Masyarakat di Belakang Padang, juga pulau-pulau kecil yang tersebar di dekatnya, menggantungkan hidup dari melaut, menjadi tekong. “Kalau ke sana ke Pulau;;;;;; Ah, dia mulai mengoceh lagi. Saya terpaksa menyerah, memilih berlayar dengan perahu kecil ini. Perempuan penjaga warung nasi ini semakin cantik terlihat setelah mengganti pakaian. Di atas perahu ia tak berhenti mengoceh, tentang jin lautan yang menampakkan diri sekali setahun. Ia seperti dikirim Tuhan untuk menjadi guide saya, ah, pikiran saya saja…
Matahari perlahan telah surut. Tak ada pancung ke Galang. Angin bertiup sempoyongan. Saya ingin terlantar di sini, bersama debur ombak pantai timur ini. Barangkali ada nelayan yang ingin ke Pulau Galang, pikir saya dalam hati. Harapan saya akhirnya pupus juga. Tak ada perahu ke sana.
***
Pagi sekali, udara telah dipenuhi debu yang dihamburkan roda kendaraan silih berganti. Jalan panjang berliku, kampung-kampung kecil yang sepi, ladang buah naga yang terhampar miring di bukit-bukit kecil. Tak ada pancung ke Pulau Galang. “Sudahlah, jangan keras kepala, naik angkutan saja. Sewa saja taksi, jalan sekarang telah sampai ke sana. Bayangkan, enam jembatan telah dibuatkan Habibie untuk sampai ke sana, kau harus lihat, ini perubahan…,” kata seorang tua sambil menghisap rokoknya. Lelaki tua yang saya temui senja kemarin.
Saya pilih menaiki motor, soalnya tidak mungkin berjalan kaki. Teman saya telah menawarkan taksi atau mobil-mobil mewah seperti Toyota Harrier, Celica, Nissan terano, Pajero, yang begitu mudah didapatkan di sini. Hanya dengan 300 ribu rupiah, kau bisa mengendarainya, kawan, seharian penuh.
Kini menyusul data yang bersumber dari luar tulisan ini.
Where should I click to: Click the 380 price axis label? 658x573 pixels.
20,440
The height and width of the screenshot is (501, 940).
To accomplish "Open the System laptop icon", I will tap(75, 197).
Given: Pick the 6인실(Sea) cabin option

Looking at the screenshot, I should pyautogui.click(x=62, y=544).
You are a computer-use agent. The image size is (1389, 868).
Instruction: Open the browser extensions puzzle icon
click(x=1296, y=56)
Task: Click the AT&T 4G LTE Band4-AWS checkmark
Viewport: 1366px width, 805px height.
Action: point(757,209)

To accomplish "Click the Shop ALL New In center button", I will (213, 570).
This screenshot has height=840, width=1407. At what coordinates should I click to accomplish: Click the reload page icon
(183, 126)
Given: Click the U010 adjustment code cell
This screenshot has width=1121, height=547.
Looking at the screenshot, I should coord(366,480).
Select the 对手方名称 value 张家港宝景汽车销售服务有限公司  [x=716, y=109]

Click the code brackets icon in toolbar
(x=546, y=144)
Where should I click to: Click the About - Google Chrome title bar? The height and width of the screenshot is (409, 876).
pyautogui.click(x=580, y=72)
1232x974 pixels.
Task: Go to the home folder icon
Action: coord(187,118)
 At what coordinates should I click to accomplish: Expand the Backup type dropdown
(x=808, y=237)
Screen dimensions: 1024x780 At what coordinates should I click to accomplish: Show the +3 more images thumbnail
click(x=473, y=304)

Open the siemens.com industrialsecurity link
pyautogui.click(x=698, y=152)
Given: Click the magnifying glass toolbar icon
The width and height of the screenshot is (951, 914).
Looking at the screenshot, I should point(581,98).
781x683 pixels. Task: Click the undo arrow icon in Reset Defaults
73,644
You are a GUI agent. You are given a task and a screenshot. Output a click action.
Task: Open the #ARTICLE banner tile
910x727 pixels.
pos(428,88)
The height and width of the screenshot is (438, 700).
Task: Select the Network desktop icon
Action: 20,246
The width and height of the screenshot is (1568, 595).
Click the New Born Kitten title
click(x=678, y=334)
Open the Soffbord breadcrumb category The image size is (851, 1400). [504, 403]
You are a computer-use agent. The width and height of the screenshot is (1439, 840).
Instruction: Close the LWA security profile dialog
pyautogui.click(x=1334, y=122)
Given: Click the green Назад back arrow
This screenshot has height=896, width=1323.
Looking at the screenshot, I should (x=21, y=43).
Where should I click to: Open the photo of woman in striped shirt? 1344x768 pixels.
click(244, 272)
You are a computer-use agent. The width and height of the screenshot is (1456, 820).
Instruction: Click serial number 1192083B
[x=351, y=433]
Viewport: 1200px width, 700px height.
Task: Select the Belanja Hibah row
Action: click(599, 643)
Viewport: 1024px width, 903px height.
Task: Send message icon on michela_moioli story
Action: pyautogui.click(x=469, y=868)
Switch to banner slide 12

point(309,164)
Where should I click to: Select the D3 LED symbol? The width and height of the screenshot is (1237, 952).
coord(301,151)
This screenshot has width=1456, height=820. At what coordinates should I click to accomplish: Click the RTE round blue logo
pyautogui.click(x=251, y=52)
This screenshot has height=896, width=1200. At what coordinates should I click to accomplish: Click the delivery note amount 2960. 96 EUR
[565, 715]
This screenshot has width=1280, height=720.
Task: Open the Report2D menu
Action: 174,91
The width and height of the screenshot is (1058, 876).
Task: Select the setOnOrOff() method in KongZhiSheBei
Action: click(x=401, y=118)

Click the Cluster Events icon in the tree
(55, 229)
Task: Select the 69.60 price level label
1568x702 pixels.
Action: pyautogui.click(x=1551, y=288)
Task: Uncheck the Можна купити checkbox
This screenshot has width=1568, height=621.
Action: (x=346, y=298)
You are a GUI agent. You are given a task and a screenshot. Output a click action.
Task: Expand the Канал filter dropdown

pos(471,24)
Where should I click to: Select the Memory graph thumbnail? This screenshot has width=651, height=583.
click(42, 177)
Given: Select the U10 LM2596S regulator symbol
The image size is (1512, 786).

Dia lebih menyarankan kalau kami pakai mobil double-deck milik teman kakaknya. Tidak, kataku. Bagaimana bisa merasakan denyut perjalanan, kalau hanya bisa melihat dari jendela mobil dengan AC dingin menyala, bagaimana kau bisa merasakan sengatan matahari di pulau ini, jika kau hanya berdecak kagum dari atas jok mobil. Saya pilih naik sepeda motor teman saya, setidaknya, kendaraaan ini tidak membatasi kita dengan alam, dengan udara.